─── DATASET ENTRIES ───
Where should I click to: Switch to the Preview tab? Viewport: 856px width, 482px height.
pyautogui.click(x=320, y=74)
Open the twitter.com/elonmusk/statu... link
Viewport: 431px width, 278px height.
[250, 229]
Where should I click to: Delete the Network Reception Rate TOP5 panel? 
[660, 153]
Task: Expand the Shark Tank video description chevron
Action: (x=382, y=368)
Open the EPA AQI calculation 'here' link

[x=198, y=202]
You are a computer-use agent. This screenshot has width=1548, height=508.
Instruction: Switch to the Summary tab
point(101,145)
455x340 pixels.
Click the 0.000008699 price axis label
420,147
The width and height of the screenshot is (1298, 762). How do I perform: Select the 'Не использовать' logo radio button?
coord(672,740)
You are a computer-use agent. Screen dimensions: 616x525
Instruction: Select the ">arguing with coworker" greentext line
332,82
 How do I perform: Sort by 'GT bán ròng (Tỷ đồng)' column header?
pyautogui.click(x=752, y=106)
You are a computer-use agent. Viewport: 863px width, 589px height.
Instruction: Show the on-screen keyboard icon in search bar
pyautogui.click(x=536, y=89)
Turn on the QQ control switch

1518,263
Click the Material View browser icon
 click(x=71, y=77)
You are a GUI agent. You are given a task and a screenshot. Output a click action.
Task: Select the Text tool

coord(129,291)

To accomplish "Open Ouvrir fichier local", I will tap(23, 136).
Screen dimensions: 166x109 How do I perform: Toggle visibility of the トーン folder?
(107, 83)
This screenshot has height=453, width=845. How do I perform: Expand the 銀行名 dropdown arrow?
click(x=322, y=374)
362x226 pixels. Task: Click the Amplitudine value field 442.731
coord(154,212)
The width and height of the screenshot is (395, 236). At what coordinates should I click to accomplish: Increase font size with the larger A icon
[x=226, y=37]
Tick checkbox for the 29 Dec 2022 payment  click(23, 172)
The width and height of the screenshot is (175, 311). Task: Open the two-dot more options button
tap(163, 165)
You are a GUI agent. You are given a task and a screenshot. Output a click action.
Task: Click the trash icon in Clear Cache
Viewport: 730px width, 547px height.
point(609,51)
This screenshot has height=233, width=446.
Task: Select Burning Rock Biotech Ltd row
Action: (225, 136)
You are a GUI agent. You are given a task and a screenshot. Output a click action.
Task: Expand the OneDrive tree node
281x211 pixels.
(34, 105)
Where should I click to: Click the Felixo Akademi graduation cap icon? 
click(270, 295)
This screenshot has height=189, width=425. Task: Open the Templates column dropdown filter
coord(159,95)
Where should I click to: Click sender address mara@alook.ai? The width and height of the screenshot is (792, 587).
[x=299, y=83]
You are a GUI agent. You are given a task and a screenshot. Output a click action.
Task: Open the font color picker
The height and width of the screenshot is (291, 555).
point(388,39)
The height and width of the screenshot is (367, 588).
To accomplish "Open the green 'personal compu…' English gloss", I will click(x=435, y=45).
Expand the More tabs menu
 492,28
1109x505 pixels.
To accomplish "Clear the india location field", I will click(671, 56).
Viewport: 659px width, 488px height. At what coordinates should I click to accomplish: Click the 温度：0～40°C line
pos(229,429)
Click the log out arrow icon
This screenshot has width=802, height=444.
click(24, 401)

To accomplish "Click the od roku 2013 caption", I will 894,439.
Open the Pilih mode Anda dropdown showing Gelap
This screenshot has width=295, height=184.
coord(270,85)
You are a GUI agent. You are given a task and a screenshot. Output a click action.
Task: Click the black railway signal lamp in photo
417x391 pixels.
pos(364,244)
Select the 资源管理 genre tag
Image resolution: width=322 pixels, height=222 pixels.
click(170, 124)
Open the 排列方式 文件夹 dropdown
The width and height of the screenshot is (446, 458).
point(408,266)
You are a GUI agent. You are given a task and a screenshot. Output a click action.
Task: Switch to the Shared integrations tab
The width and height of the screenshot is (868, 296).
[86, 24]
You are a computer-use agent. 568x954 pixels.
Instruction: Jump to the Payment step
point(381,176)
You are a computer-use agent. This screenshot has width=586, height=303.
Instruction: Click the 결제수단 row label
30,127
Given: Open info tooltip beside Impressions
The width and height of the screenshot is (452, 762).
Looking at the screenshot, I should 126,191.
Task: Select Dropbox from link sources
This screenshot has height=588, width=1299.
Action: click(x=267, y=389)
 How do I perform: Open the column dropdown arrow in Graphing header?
───
> **AIM OF THE TASK**: Copy out all of the lines above character for character, with nothing altered or left out.

> **THE COMPLETED TASK**:
Where should I click to: Switch to the Preview tab? Viewport: 856px width, 482px height.
pyautogui.click(x=320, y=74)
Open the twitter.com/elonmusk/statu... link
Viewport: 431px width, 278px height.
[250, 229]
Where should I click to: Delete the Network Reception Rate TOP5 panel? 
[660, 153]
Task: Expand the Shark Tank video description chevron
Action: (x=382, y=368)
Open the EPA AQI calculation 'here' link

[x=198, y=202]
You are a computer-use agent. This screenshot has width=1548, height=508.
Instruction: Switch to the Summary tab
point(101,145)
455x340 pixels.
Click the 0.000008699 price axis label
420,147
The width and height of the screenshot is (1298, 762). How do I perform: Select the 'Не использовать' logo radio button?
coord(672,740)
You are a computer-use agent. Screen dimensions: 616x525
Instruction: Select the ">arguing with coworker" greentext line
332,82
 How do I perform: Sort by 'GT bán ròng (Tỷ đồng)' column header?
pyautogui.click(x=752, y=106)
You are a computer-use agent. Viewport: 863px width, 589px height.
Instruction: Show the on-screen keyboard icon in search bar
pyautogui.click(x=536, y=89)
Turn on the QQ control switch

1518,263
Click the Material View browser icon
 click(x=71, y=77)
You are a GUI agent. You are given a task and a screenshot. Output a click action.
Task: Select the Text tool

coord(129,291)

To accomplish "Open Ouvrir fichier local", I will tap(23, 136).
Screen dimensions: 166x109 How do I perform: Toggle visibility of the トーン folder?
(107, 83)
This screenshot has height=453, width=845. How do I perform: Expand the 銀行名 dropdown arrow?
click(x=322, y=374)
362x226 pixels. Task: Click the Amplitudine value field 442.731
coord(154,212)
The width and height of the screenshot is (395, 236). At what coordinates should I click to accomplish: Increase font size with the larger A icon
[x=226, y=37]
Tick checkbox for the 29 Dec 2022 payment  click(23, 172)
The width and height of the screenshot is (175, 311). Task: Open the two-dot more options button
tap(163, 165)
You are a GUI agent. You are given a task and a screenshot. Output a click action.
Task: Click the trash icon in Clear Cache
Viewport: 730px width, 547px height.
point(609,51)
This screenshot has height=233, width=446.
Task: Select Burning Rock Biotech Ltd row
Action: (225, 136)
You are a GUI agent. You are given a task and a screenshot. Output a click action.
Task: Expand the OneDrive tree node
281x211 pixels.
(34, 105)
Where should I click to: Click the Felixo Akademi graduation cap icon? 
click(270, 295)
This screenshot has height=189, width=425. Task: Open the Templates column dropdown filter
coord(159,95)
Where should I click to: Click sender address mara@alook.ai? The width and height of the screenshot is (792, 587).
[x=299, y=83]
You are a GUI agent. You are given a task and a screenshot. Output a click action.
Task: Open the font color picker
The height and width of the screenshot is (291, 555).
point(388,39)
The height and width of the screenshot is (367, 588).
To accomplish "Open the green 'personal compu…' English gloss", I will click(x=435, y=45).
Expand the More tabs menu
 492,28
1109x505 pixels.
To accomplish "Clear the india location field", I will click(671, 56).
Viewport: 659px width, 488px height. At what coordinates should I click to accomplish: Click the 温度：0～40°C line
pos(229,429)
Click the log out arrow icon
This screenshot has width=802, height=444.
click(24, 401)

To accomplish "Click the od roku 2013 caption", I will 894,439.
Open the Pilih mode Anda dropdown showing Gelap
This screenshot has width=295, height=184.
coord(270,85)
You are a GUI agent. You are given a task and a screenshot. Output a click action.
Task: Click the black railway signal lamp in photo
417x391 pixels.
pos(364,244)
Select the 资源管理 genre tag
Image resolution: width=322 pixels, height=222 pixels.
click(170, 124)
Open the 排列方式 文件夹 dropdown
The width and height of the screenshot is (446, 458).
point(408,266)
You are a GUI agent. You are given a task and a screenshot. Output a click action.
Task: Switch to the Shared integrations tab
The width and height of the screenshot is (868, 296).
[86, 24]
You are a computer-use agent. 568x954 pixels.
Instruction: Jump to the Payment step
point(381,176)
You are a computer-use agent. This screenshot has width=586, height=303.
Instruction: Click the 결제수단 row label
30,127
Given: Open info tooltip beside Impressions
The width and height of the screenshot is (452, 762).
Looking at the screenshot, I should 126,191.
Task: Select Dropbox from link sources
This screenshot has height=588, width=1299.
Action: click(x=267, y=389)
 How do I perform: Open the column dropdown arrow in Graphing header?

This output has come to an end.